柔らかな陽光が差し込んで、窓の形の日溜りを作っている。そこから広がる様に、部屋の中は愚鈍な暖かさを湛えていた。
やけに豪奢なテーブルの上には、ダージリン・ティーが二脚だけで、余分なスペースが目立つ。しかし湯気と共に立ち上る強い香りは酷く存在を主張していた。
家の中には、今日は自分達だけしかいない。少し口を閉ざせば、直ぐに静けさがするりと入り込んで来る。
平日の午後。謀略的なまでに緩慢な時間。
「良い天気だね。紅茶も、凄く美味しい」
そして目の前のスザクは思う存分、この安穏とした時間に流されている。何一つ疑う事などせずに。
完璧だ、とルルーシュは思う。正に思い描いた通りのシチュエーションだった。まだ下準備が整っただけに過ぎなかったが、何事も土台がしっかりしていなければ上手くいく事など有り得ない。その点、この計画はやはり完璧だ。
「あぁ、本当に、良い時間だ」
自然、笑みを形作ろうとする口元に言葉を載せて、その意味を摩り替える。しかし言葉までが嘘という訳ではなかった。この計画を成功させるには、という真の目的が言外に含まれるだけで。
「でも珍しいね。ルルーシュがただお茶する為だけに僕を誘うなんて」
いつもの通り柔らかに微笑んで、いつも以上にゆったりと言葉を紡ぐ。間違いないだろう、今のスザクには警戒心など皆無だ。勿論、名目は午後のティータイムを過ごす事であるし、しかも俺とスザクの間柄だ、多少意味深に誘ったとしても警戒とまでいく筈はなかった。しかし、慎重にすぎる事はない。
「偶にはこういうのも良いかと思ったんだ。お互い何の予定もないなんて珍しい事だしな」
舞台は整ったが、ここはまだ、もう少し。緩やかな時間にこちらも揺蕩っているのだという錯覚を、与えすぎて損はない。

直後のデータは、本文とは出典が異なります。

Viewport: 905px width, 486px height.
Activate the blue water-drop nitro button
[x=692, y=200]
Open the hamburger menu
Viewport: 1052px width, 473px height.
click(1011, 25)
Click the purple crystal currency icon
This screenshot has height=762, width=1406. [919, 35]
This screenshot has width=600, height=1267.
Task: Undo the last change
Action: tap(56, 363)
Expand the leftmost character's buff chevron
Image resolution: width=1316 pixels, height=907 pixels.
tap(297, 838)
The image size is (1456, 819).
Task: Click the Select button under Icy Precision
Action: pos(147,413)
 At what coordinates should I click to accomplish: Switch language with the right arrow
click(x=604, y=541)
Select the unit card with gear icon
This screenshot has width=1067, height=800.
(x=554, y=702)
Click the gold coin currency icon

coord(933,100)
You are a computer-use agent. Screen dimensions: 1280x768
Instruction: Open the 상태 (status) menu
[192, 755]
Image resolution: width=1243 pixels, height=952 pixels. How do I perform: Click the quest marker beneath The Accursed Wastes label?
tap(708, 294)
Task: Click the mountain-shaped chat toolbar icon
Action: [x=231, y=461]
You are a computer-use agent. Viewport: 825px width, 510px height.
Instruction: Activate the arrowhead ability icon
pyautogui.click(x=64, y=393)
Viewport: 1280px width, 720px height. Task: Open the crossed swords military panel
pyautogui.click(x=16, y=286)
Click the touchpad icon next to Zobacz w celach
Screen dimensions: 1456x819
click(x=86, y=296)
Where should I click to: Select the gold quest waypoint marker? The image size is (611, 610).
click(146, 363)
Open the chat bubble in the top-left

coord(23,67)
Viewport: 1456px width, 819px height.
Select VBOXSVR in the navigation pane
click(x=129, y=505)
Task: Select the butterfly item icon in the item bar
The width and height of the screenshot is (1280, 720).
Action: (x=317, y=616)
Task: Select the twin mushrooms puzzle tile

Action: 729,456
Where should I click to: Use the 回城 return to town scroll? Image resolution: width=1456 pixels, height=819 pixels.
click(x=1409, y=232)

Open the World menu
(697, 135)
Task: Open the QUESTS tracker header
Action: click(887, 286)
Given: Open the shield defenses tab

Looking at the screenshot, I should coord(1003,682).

「確かにそうだね。生徒会、何だかんだでよく集まるし、僕は軍の事もあるから、こんな風に何もない日は本当に久し振りかもしれない」
「お前の一番苦手な宿題もないしな」
ニヤリと笑って付け加えれば、その通りだ、と笑う。予測通り、機嫌も上々。
「ナナリーも一緒にお茶出来たら良かったのにね」
「あぁ、そうだな。でも生徒会でいつでも会えるし、これから先だっていつでも会えるんだ。又誘うよ」
そう言うと、スザクはにっこり笑って肯定の意を示した。我ながらとんだ演技派だ、と思う。今日ここにナナリーも咲世子さんもいないのも計画の一端だと言うのに、いけしゃあしゃあとそんな事を言えるのだから。
少し開け放した窓から風が入って来たらしい、遮光カーテンをひらりと揺らす。しかしそれだけで、こちらには届かなかった。
そろそろ、だろうか。そう思った時、指先がチリ、とする感覚がした。
大丈夫だ。計画に抜かりはない。状況だって、充分すぎる程整っている。後は構想通りに事を運ぶだけで、間違いなくスザクから聞き出す事が出来るのだ。あらゆる場面を想定してシュミレートを重ねたそれを、他でもない自分自身が実行するのだから。例え予測と違う答えを得る事になったとしてすら、こちら側が不利になる様な事は一切ない。それに予測通りの答えが返って来る可能性の方が高いと睨んだからこそ、この計画を実行しようと踏み出したのだ。
確信と共に、感覚を残す指先ごと、強く握り締める。
後はスザク、お前の答えを聞くだけだ。必ず手にしてみせる。
お前が、俺に恋をしているという事実を。